## Action item
Once the line containing "Image resolution: width=690" is found, set down that line and each one after it exactly, through the end of the entries.

*** Opening Listed entries ***

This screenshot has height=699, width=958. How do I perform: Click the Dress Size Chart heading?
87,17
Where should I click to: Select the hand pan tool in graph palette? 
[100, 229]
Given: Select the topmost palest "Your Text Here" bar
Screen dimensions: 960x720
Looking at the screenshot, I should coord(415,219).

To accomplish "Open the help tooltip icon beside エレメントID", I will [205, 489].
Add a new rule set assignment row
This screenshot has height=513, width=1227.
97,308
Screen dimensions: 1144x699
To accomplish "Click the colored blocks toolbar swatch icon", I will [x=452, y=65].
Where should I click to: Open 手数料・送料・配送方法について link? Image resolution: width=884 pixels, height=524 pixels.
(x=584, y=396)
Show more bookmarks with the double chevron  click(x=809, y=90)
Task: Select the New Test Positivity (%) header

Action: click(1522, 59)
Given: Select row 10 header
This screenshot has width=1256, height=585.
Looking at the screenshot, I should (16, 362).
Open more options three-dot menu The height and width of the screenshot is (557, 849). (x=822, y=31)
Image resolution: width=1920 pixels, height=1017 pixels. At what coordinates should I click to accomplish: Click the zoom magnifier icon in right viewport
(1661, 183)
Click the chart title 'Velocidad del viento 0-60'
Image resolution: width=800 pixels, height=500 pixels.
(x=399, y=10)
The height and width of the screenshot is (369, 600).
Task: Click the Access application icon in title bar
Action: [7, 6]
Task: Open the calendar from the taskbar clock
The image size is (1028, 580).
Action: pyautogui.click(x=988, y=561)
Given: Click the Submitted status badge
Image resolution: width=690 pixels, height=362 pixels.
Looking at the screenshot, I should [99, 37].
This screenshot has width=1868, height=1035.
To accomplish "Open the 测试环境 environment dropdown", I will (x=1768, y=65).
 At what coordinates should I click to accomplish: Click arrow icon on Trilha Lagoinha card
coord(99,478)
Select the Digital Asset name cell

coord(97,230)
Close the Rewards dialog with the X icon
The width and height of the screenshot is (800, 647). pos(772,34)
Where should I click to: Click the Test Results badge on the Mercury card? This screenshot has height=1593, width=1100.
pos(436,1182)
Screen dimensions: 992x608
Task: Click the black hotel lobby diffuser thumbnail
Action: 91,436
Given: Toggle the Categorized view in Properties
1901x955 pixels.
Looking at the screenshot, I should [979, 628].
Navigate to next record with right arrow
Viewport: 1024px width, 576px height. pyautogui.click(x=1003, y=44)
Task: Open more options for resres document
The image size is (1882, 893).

*** Closing Listed entries ***

## Result for this task
Image resolution: width=690 pixels, height=362 pixels.
Looking at the screenshot, I should [99, 37].
This screenshot has width=1868, height=1035.
To accomplish "Open the 测试环境 environment dropdown", I will (x=1768, y=65).
 At what coordinates should I click to accomplish: Click arrow icon on Trilha Lagoinha card
coord(99,478)
Select the Digital Asset name cell

coord(97,230)
Close the Rewards dialog with the X icon
The width and height of the screenshot is (800, 647). pos(772,34)
Where should I click to: Click the Test Results badge on the Mercury card? This screenshot has height=1593, width=1100.
pos(436,1182)
Screen dimensions: 992x608
Task: Click the black hotel lobby diffuser thumbnail
Action: 91,436
Given: Toggle the Categorized view in Properties
1901x955 pixels.
Looking at the screenshot, I should [979, 628].
Navigate to next record with right arrow
Viewport: 1024px width, 576px height. pyautogui.click(x=1003, y=44)
Task: Open more options for resres document
The image size is (1882, 893).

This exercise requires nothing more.